Despite snow and below-freezing temperatures, the hearing was expected to continue throughout the evening. Several parents of the children killed in the Sandy Hook shooting in December were among those who testified at the hearing.
With a picture of his son in front of him, Neil Heslin, the father of Jesse Lewis, told the legislature’s Bipartisan Task Force on Gun Violence Prevention and Children’s Safety, that “changes have to be made.”
“A place to start is banning these weapons. There is no reason for these,” Heslin said. “It’s just shocking what happened in Newtown. I look at these weapons… so called assault weapons. I still can’t see why any civilian, why anybody in this room needs weapons of that sort. You are not going to use them for hunting or even for home protection.”
However, Mark Mattioli (pictured, left), whose son James also died in the shooting massacre, disagreed. “The problem is a lack of civility,” Mattioli said. “We do not need complex laws. I am a big proponent of accountability and enforcement.”
Mattioli asked whether additional gun laws will make a difference when the issue is actually personal responsibility.
“We need much stricter enforcement,” he said. “I believe in a few simple gun laws. I think we have more than enough on the books. We should hold people individually accountable for their actions.”
Mattioli received a standing ovation when he said, “It’s a simple concept. We need civility across our nation. What we’re seeing are symptoms of a bigger problem. This is a symptom. The problem is not gun laws. The problem is a lack of civility.”
The vast majority of those who testified at the hearing were against further gun control. Connecticut already has some of the toughest gun control laws in the nation.
Gun owner John Barry told lawmakers, “only in Connecticut would a massacre of innocents result in a tax proposal,” referring to a bill introduced by state Sen. Beth Bye (D-West Hartford), which proposes to place a 50% tax on ammunition.
Barry responded to those who questioned why civilians would need to own assault rifles.

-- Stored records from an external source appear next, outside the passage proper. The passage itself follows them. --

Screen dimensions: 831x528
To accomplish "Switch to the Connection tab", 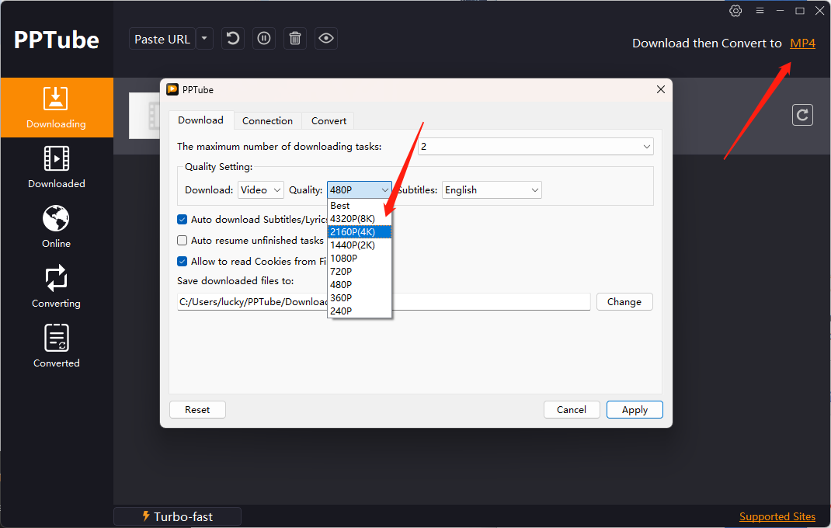I will 267,120.
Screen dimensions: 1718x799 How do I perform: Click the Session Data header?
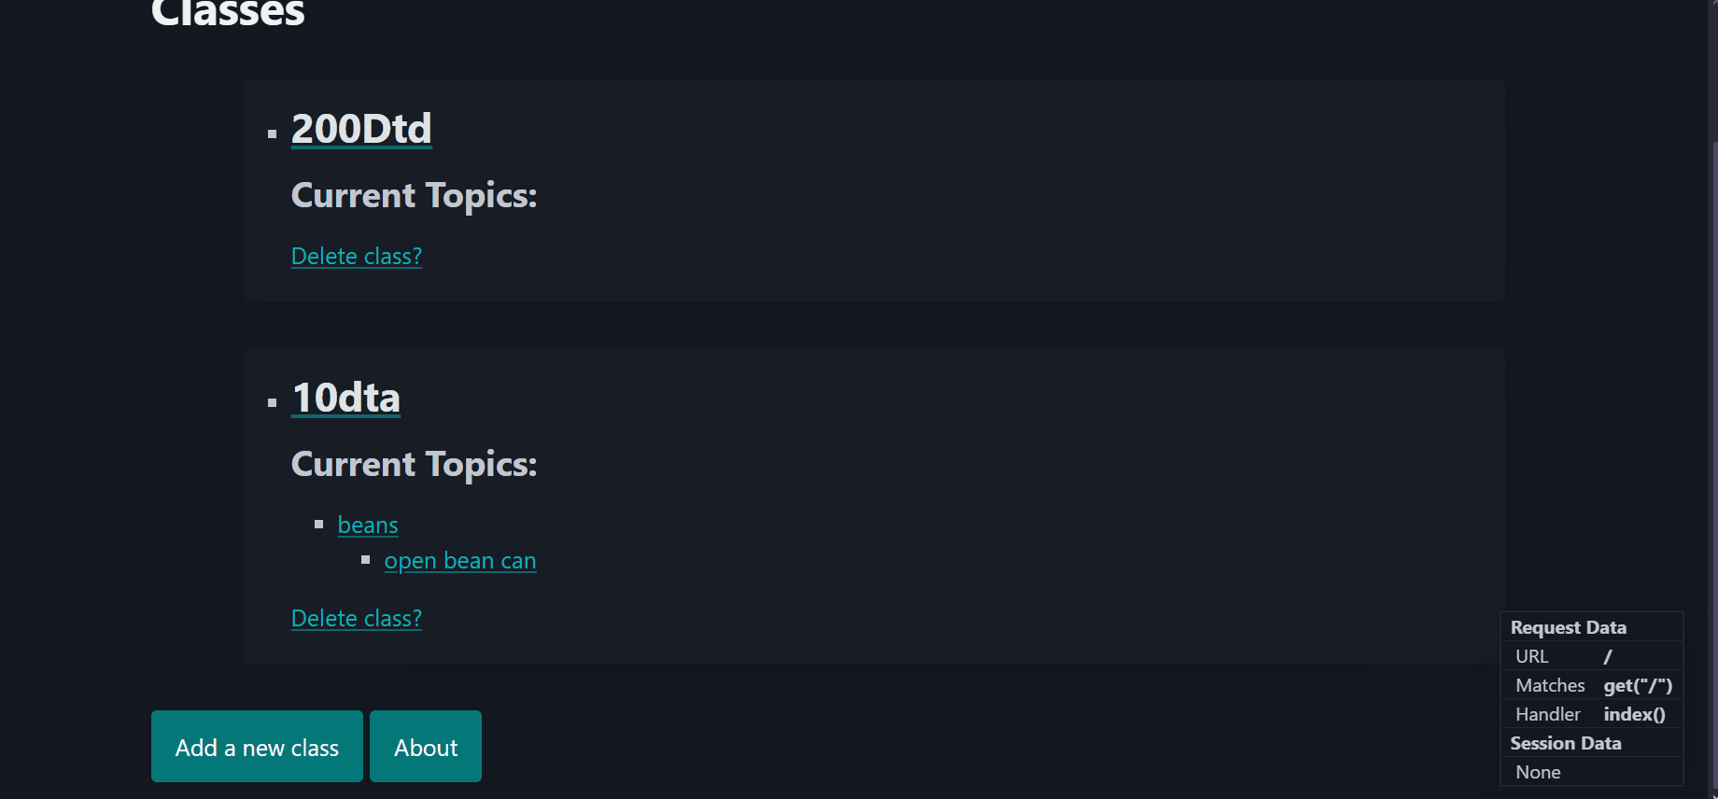[x=1565, y=743]
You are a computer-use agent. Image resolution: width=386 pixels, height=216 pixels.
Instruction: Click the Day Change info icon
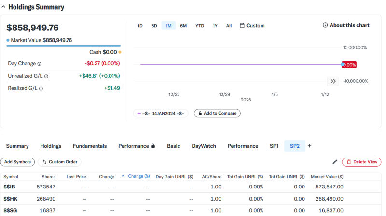pos(39,64)
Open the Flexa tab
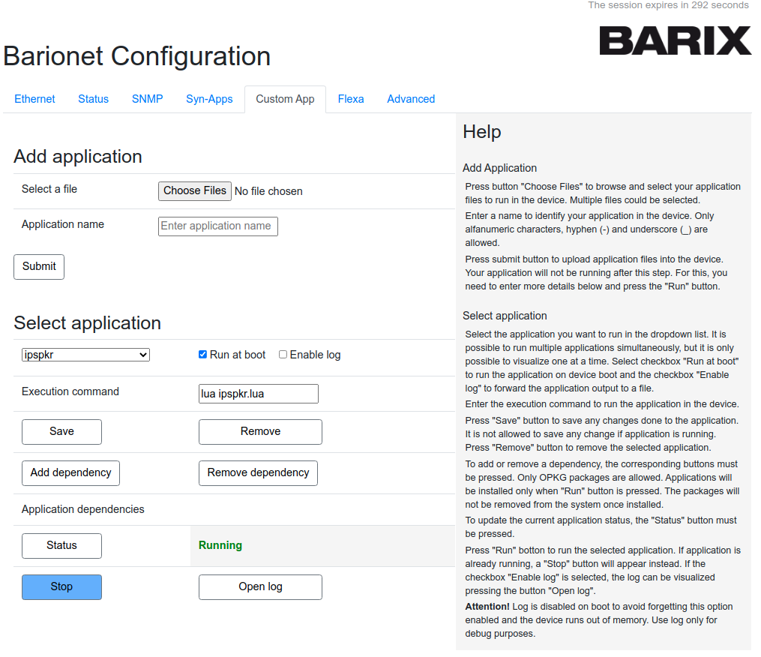Image resolution: width=761 pixels, height=657 pixels. pos(351,99)
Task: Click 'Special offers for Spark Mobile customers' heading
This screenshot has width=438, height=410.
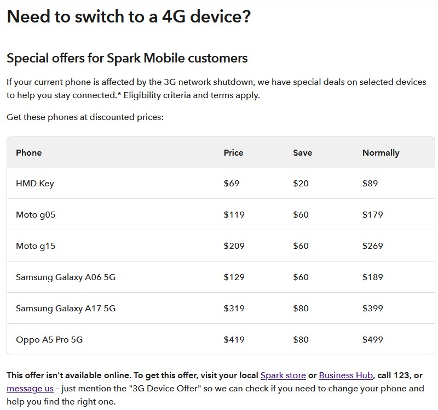Action: 127,58
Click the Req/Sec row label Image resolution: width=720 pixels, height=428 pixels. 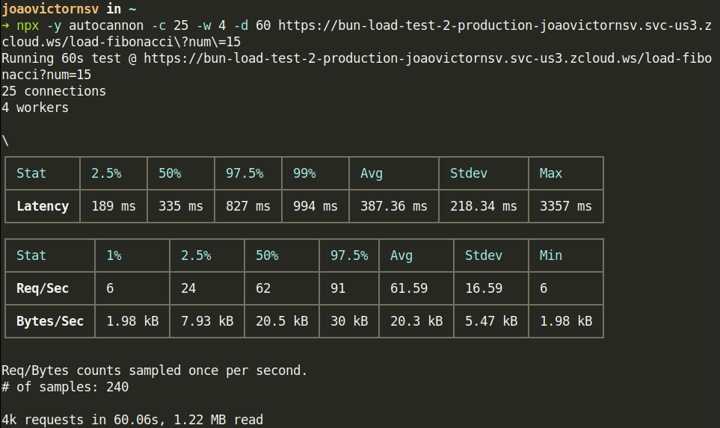coord(43,288)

“Why do we need so-called assault rifles in a civilized society?” he asked. “I watched people on TV after Hurricane Katrina talk about pickup trucks full of thugs stopping at the end of their driveways.”
Monday’s hearing is the second of four to be held by Connecticut’s lawmakers. A hearing on Friday focused on school security; one on Tuesday will address mental health issues; and a hearing on Wednesday will be held at Newtown High School and will focus on direct concerns of the Newtown community.